958 F.2d 379
UNITED STATES of America, Plaintiff-Appellee,
Erik Russell MATTILA, Defendant-Appellant.
United States Court of Appeals, Ninth Circuit.
Argued and Submitted Jan. 9, 1992.
Decided March 20, 1992.
NOTICE: Ninth Circuit Rule 36-3 provides that dispositions other than opinions or orders designated for publication are not precedential and should not be cited except when relevant under the doctrines of law of the case, res judicata, or collateral estoppel.
Before JAMES R. BROWNING, D.W. NELSON and CANBY, Circuit Judges.
Erik Russell Mattila contends that his conviction rests on evidence obtained as a result of an unconstitutional search. We review de novo the denial of Mattila's motion to suppress that evidence.1 United States v. Limatoc, 807 F.2d 792, 794 (9th Cir.1987).
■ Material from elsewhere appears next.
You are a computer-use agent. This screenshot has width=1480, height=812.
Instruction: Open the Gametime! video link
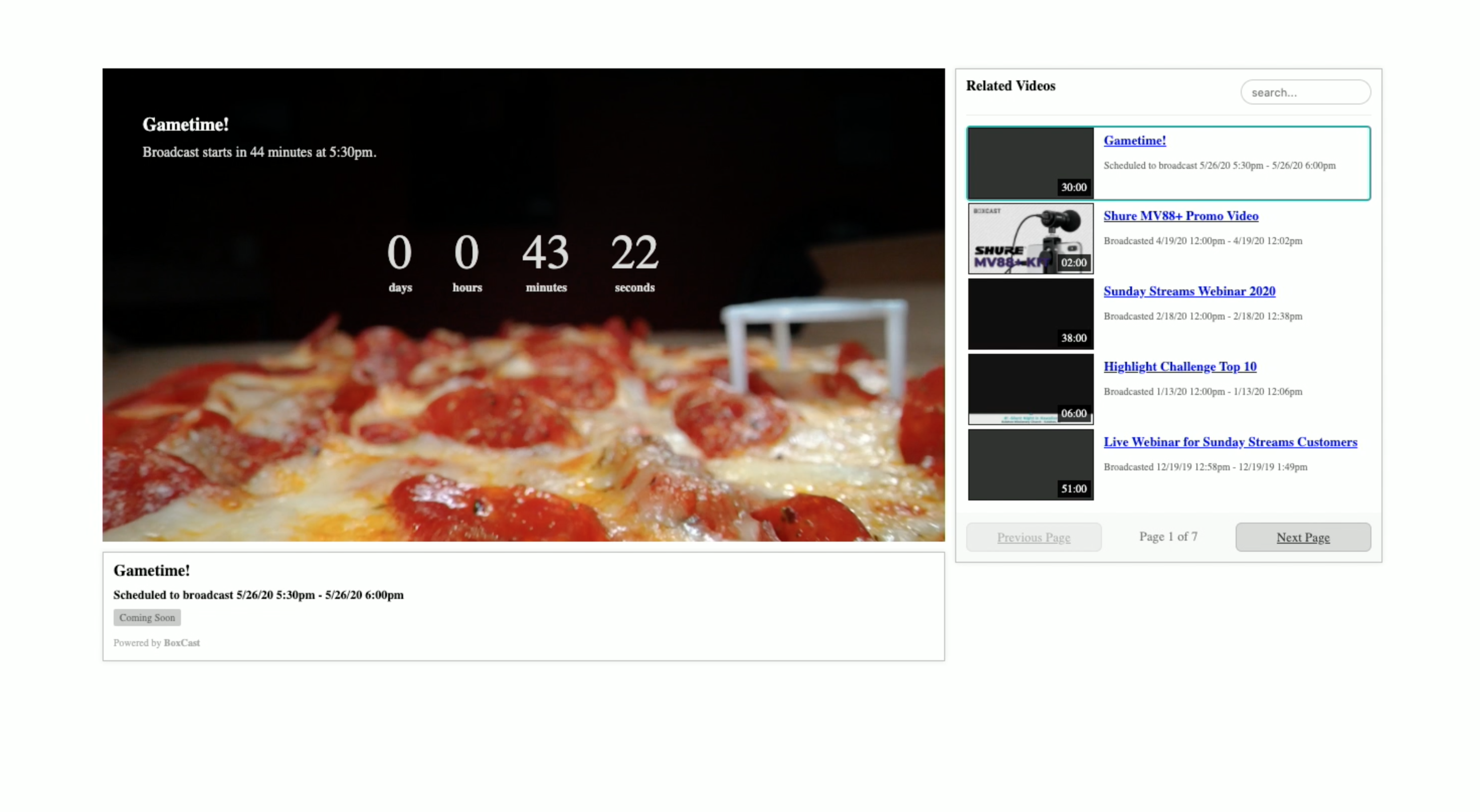pyautogui.click(x=1134, y=140)

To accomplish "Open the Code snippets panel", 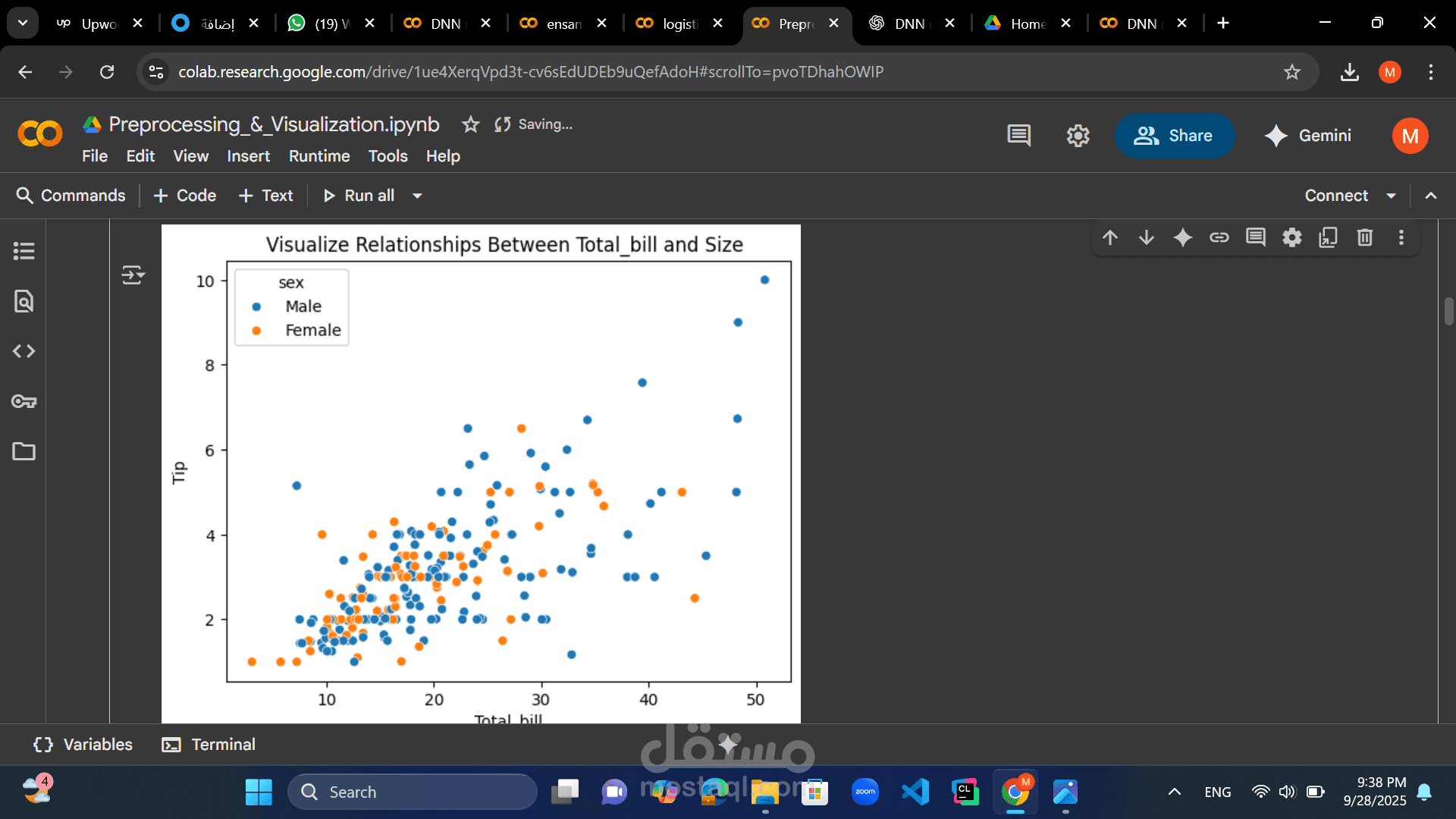I will (x=24, y=350).
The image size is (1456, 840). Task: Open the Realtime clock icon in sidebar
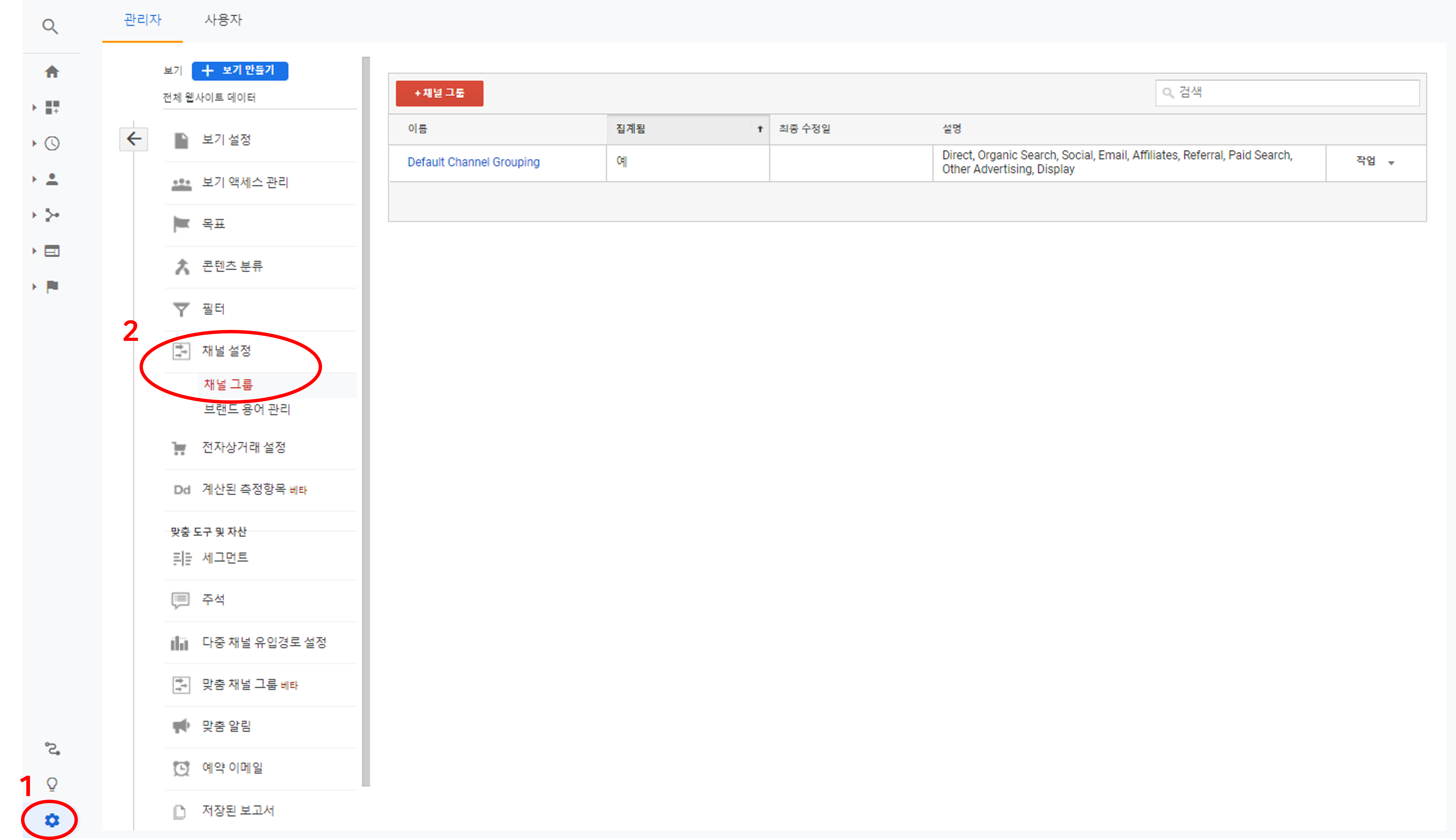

To justify the search of the duplex, the government argues that: (1) the officers had probable cause to believe that a crime was being committed, and (2) exigent circumstances excused their lack of a warrant. Probable cause exists if the facts and circumstances known to the officers would cause a prudent person to believe that criminal activity was afoot. United States v. Greene, 783 F.2d 1364, 1367 (9th Cir.), cert. denied, 476 U.S. 1185 (1986). Mere speculation that illegal activity is occurring "in a home is not enough to establish the probable cause necessary to seize that residence." United States v. Howard, 828 F.2d 552, 555 (9th Cir.1987).
In this case, the officers obtained most of their information from Lisa Webb, a neighbor. Webb told the officers that two unfamiliar men were occupying the unit and had taken filled garbage bags to a parked truck instead of the duplex dumpster. Recalling the recent burglary of her own duplex, she feared that the men were burglarizing her neighbors' unit. Webb also told the officers about her conversation with one of the men, who had described himself as a house-sitter. When the officers later knocked and asked Mattila whether he lived there, Mattila replied that he did not. This additional fact would not cause a prudent person to believe that the men were committing a burglary. See id. The officers therefore lacked probable cause, and their search violated the Fourth Amendment.
In light of this conclusion, we need not consider whether these facts satisfied the exigent circumstances exception. We also will not address the sentencing and expert testimony arguments.
The district court's denial of Mattila's motion to suppress is REVERSED. The conviction is VACATED and the case REMANDED to the district court for further proceedings consistent with this disposition.